What is the positive rational number of least height that cannot be written as the sum of $d$ squares of rational numbers of height $<h$?

An easier question might be:

What is the least height of a positive rational number that cannot be written as sum of $d$ squares of rational numbers of height $<h$?

There is a problem for $d=2$, which is some rational numbers can't be written as a sum of rational squares. I believe the smallest height ones are $3$ and $3/5$, so the circle of radius $\sqrt{3}$ and the sphere of radius $\sqrt{3/5}$ might be good answers to this version of the question.

Thus from now on I'm going to assume we do have at least one rational point. For a lower bound, we may use the fact that $a/b$ is a sum of $d$ rational squares if and only if $ab$ is a sum of $d$ integer squares.

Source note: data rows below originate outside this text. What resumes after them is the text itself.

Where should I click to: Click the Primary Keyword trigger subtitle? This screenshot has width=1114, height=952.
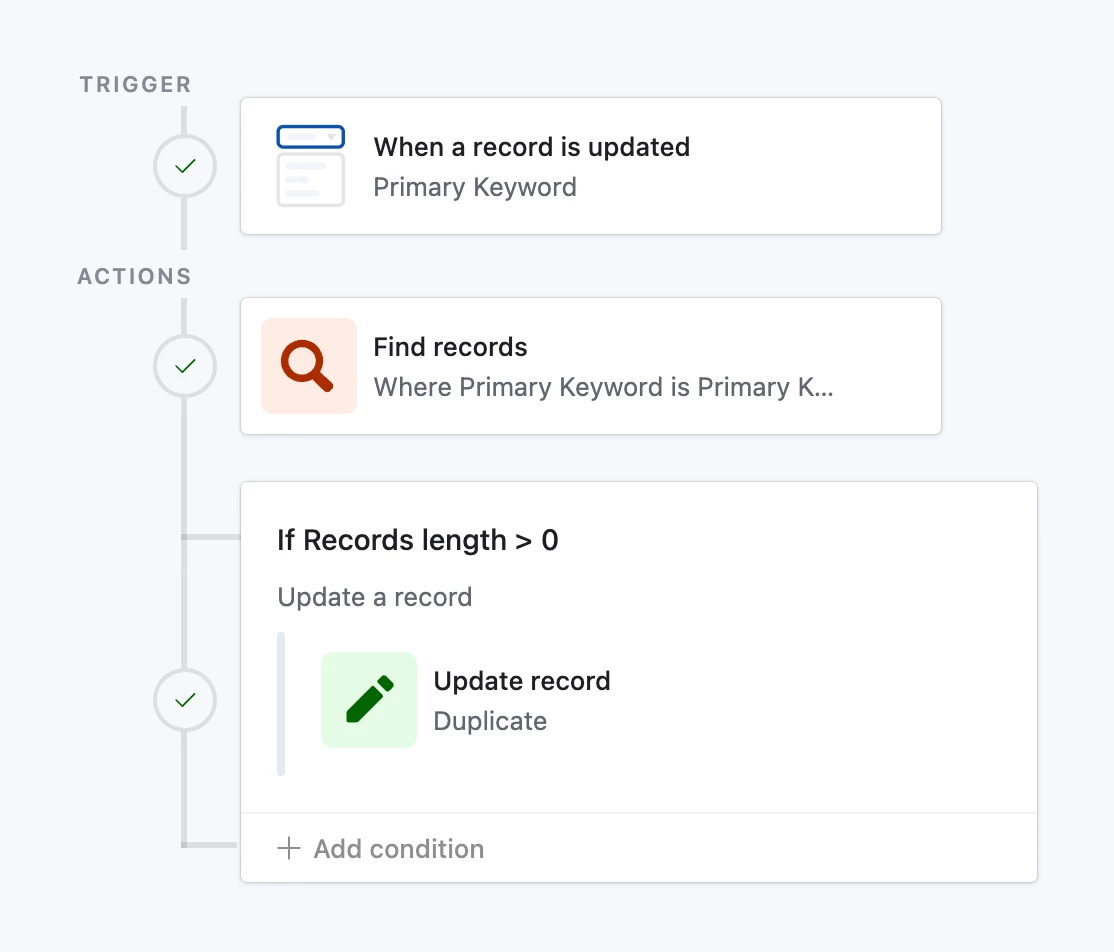(475, 188)
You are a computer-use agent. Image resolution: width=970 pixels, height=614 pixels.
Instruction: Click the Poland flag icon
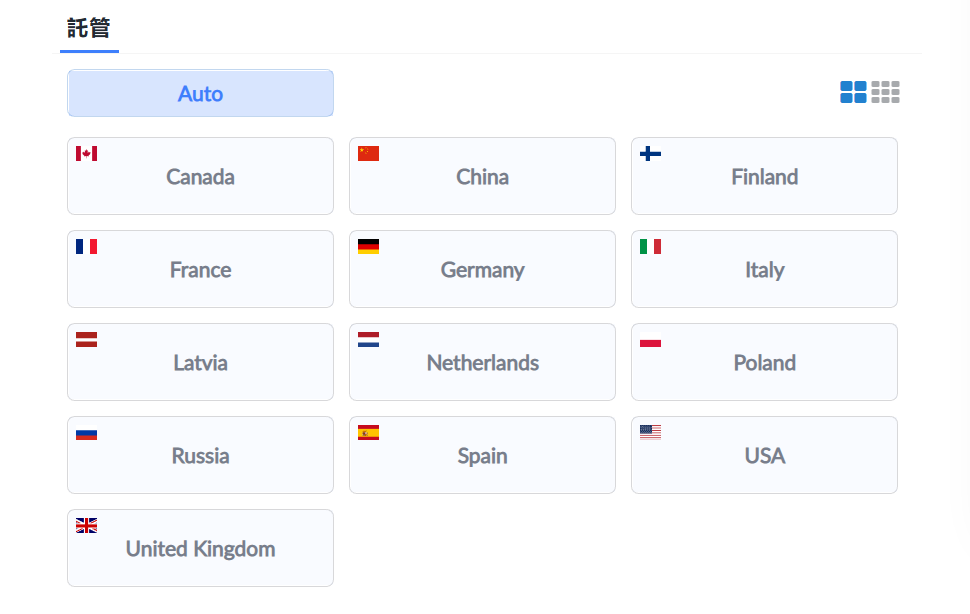tap(650, 340)
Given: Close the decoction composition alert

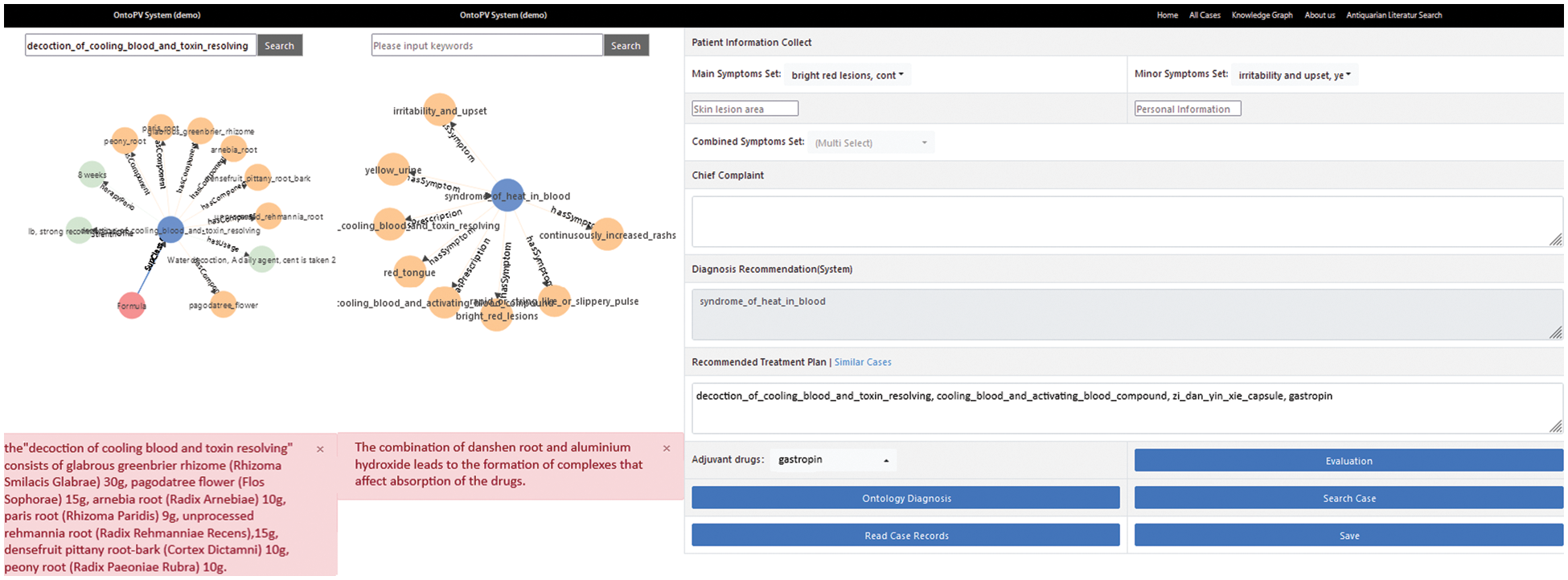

This follows from the $4$-squares theorem if $d\geq 4$. If $d=2$ or $3$ we can look explicitly at the conditions for $ab$ to be a sum of squares, and note that they are clearly necessary conditions for $a/b$ to be a sum of squares. This lets us write $a/b$ as a sum of squares whose denominator is at most $b$, hence whose numerator is at most $\sqrt{ab}$. This gives a lower bound of $h$.

To get an upper bound close to $h$, let $r^2 =1/p$ for $p$ a prime number slightly larger than $h$ (and, if $d=2$, congruent to $1$ mod $4$, and if $d=3$, not congruent to $7$ mod $8$). Then any rational points which sum to equal $1/p$ must have $p$ somewhere in the denominator of one of them, so must have height at least $p$, hence height $>h$.

So $r^2=1/p$ works quite well. You might find $r^2=a/p$, for $a$ slightly less than $p$ and $a$ a sum of two squares, more aesthetically pleasing.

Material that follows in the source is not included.